Crédit : Jean-Michel Aphatie

Lapsus de Rachida Dati : "J'ai parlé un peu trop vite, mais ça me fait rire"

Crédit : La rédaction de RTL

Écoutez aussi :

- "Fellation" ou "inflation" : le lapsus de Rachida Dati à la télévision

Rachida Dati sur Canal+ :



Bonjour Rachida Dati.

Bonjour.

Vous avez été pendant deux ans ministre de François Fillon. Les propos que le Premier ministre a tenu hier sur France 2 suscitent beaucoup de commentaires et pensez vous qu'une rupture soit consommée aujourd'hui entre Nicolas Sarkozy et François Fillon ?

Tout d'abord, ce documentaire que je n'ai pas vu, j'ai repris uniquement les déclarations qui sont sorties sous forme de dépêches. Ca s'inscrivait dans un documentaire sur Matignon et la perception des anciens Premiers ministres sur cette fonction de Premier ministre. Alors, moi je reprendrais ce que vient de dire Alain Duhamel : ce n'est pas une rupture. D'une façon, il est toujours Premier ministre. Je rappelle...

Ah oui, ça ne nous a pas échappé !

Non, mais il est toujours Premier ministre, mais à la fois qu'il dise avec ses mots à lui, d'une manière très travaillée, sa perception de la fonction...

Non, non. C'est sa perception de la relation avec Nicolas Sarkozy. Il dit "avec Nicolas Sarkozy, notre histoire c'est celle d'une alliance. Il n'a jamais été mon mentor. J'ai choisi de l'aider à être président de la république, je m'en félicite tous les jours". Ce n'est pas tout le temps qu'un Premier ministre parle comme ça du président de la république.
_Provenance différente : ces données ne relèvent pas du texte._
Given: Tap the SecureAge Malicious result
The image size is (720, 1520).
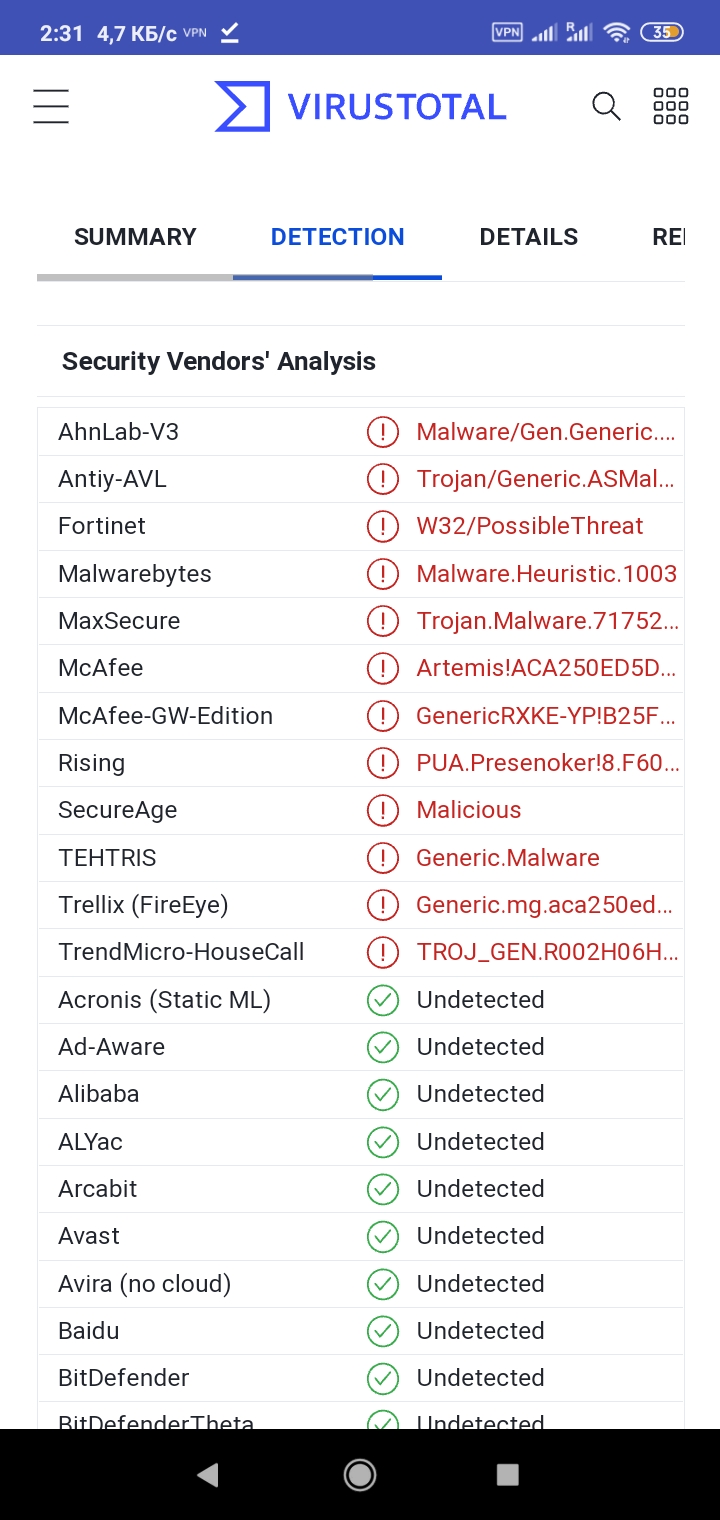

Oui, mais enfin le président de la république l'a aussi choisi comme Premier ministre. C'est aussi comme ça que ça se passe dans la Vème République. Donc, qu'il ait choisi de l'aider, qu'il ait rejoint l'équipe.. Moi, j'étais à cette époque dans cette équipe de campagne depuis...

En 2007.

Bien avant puisque je travaillais...

Bien avant puisque vous étiez dans l'équipe de campagne.

Je travaillais avec Nicolas Sarkozy depuis 2002. C'est vrai qu'il a rejoint, quand il est sorti du gouvernement Chirac, il a rejoint Nicolas Sarkozy suite justement à un remaniement. Mais à la fois c'est quand même Nicolas Sarkozy qui le choisit Premier ministre.
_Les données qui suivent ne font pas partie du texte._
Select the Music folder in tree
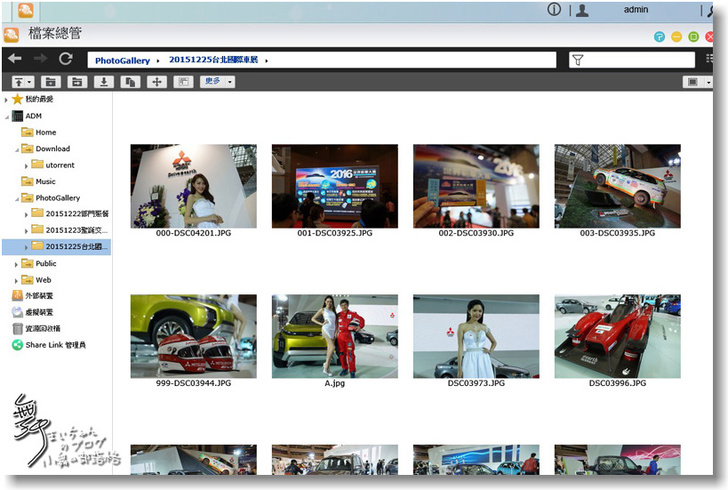coord(45,182)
Mais à parler aujourd'hui du président de la République comme le fait François Fillon, ça vous paraît être de nature à agacer un peu le président de la République, puisque vous connaissez les deux hommes ?
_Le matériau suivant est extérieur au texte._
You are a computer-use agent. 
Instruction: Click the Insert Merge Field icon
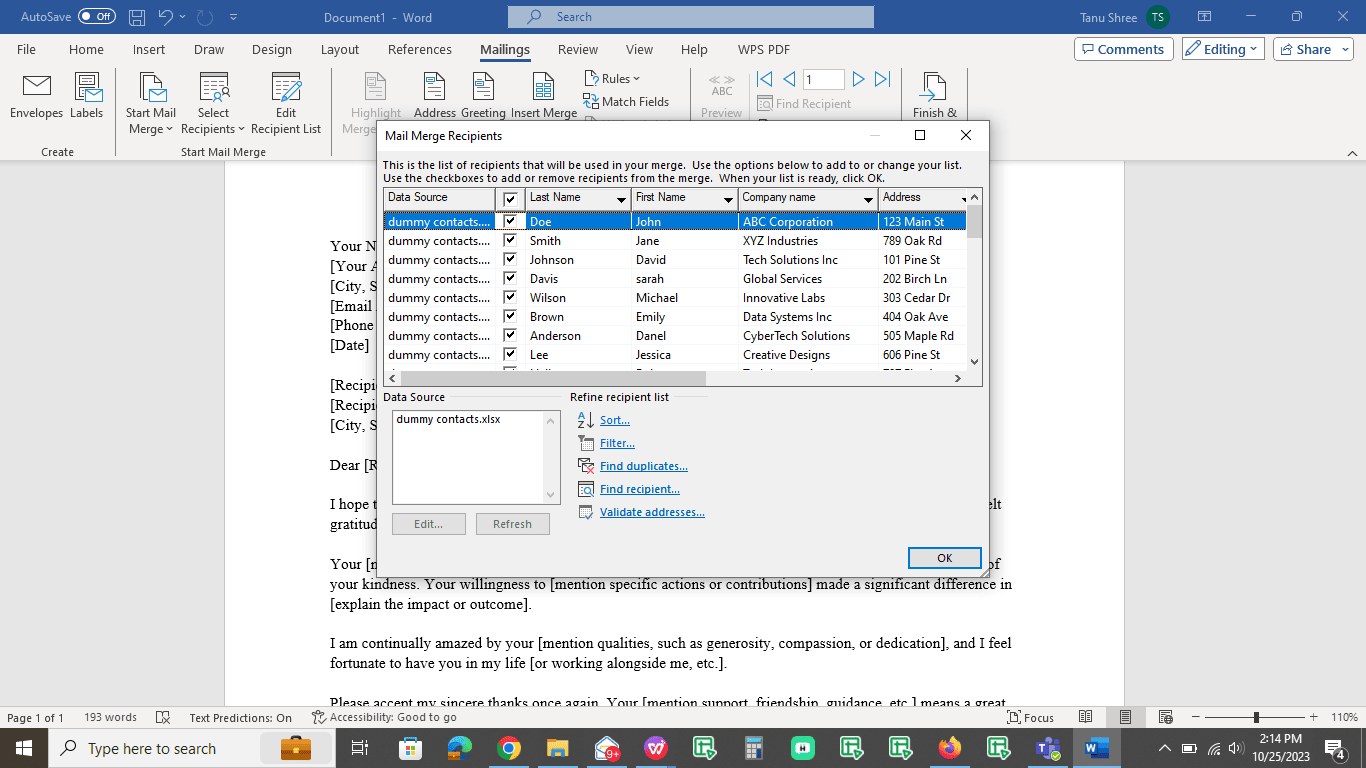(x=543, y=95)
J'en sais rien. J'en sais rien, simplement qu'il dise, qu'il donne sa perception et sa sensibilité sur ses relations avec Nicolas Sarkozy, c'est vrai que la relation a changé entre sa nomination de Premier ministre et aujourd'hui, forcément. Donc, il donne un nouveau ton à cette relation. En tout cas, il met des mots sur la relation qu'il a avec Nicolas Sarkozy.

François Fillon, hier, évoquant un nouveau challenge, dans ou hors de la politique - mais enfin, on ne l'image pas beaucoup faire autre chose que de la politique, François Fillon - et alors tout le monde pense à la mairie de Paris. Vous aussi sans doute ?

Il le dit lui-même. Il dit : "ça fait trente ans que je suis dans la politique". Ce qui aurait été surprenant...

Et j'aime ça, dit-il.

Oui, tant mieux et heureusement, d'ailleurs. Mais à la fois ce qui aurait été surprenant c'est qu'il dise : "'écoutez, je vais tout arrêter, je vais me retirer, je vais écrire.

Oui. Le nouveau challenge : c'est la mairie de Paris, à votre avis ?

Toutes les ambitions sont légitimes. Moi je trouve que ce qui est bien dans une démocratie, ce qui est bien dans un pays comme le nôtre, c'est qu'on peut avoir toutes les ambitions possibles et imaginables et inimaginables.

Vous l'accueilleriez avec plaisir s'il disait : "tiens, je vais m'investir à Paris" ?

Ecoutez, moi je suis maire du 7ème arrondissement, je suis conseiller de Paris, je suis très impliquée sur les dossiers parisiens, vous l'avez évoqué juste au début de cette interview, moi j'ai toutes les ambitions. Et puis vous savez, avant 2014, il y  2012...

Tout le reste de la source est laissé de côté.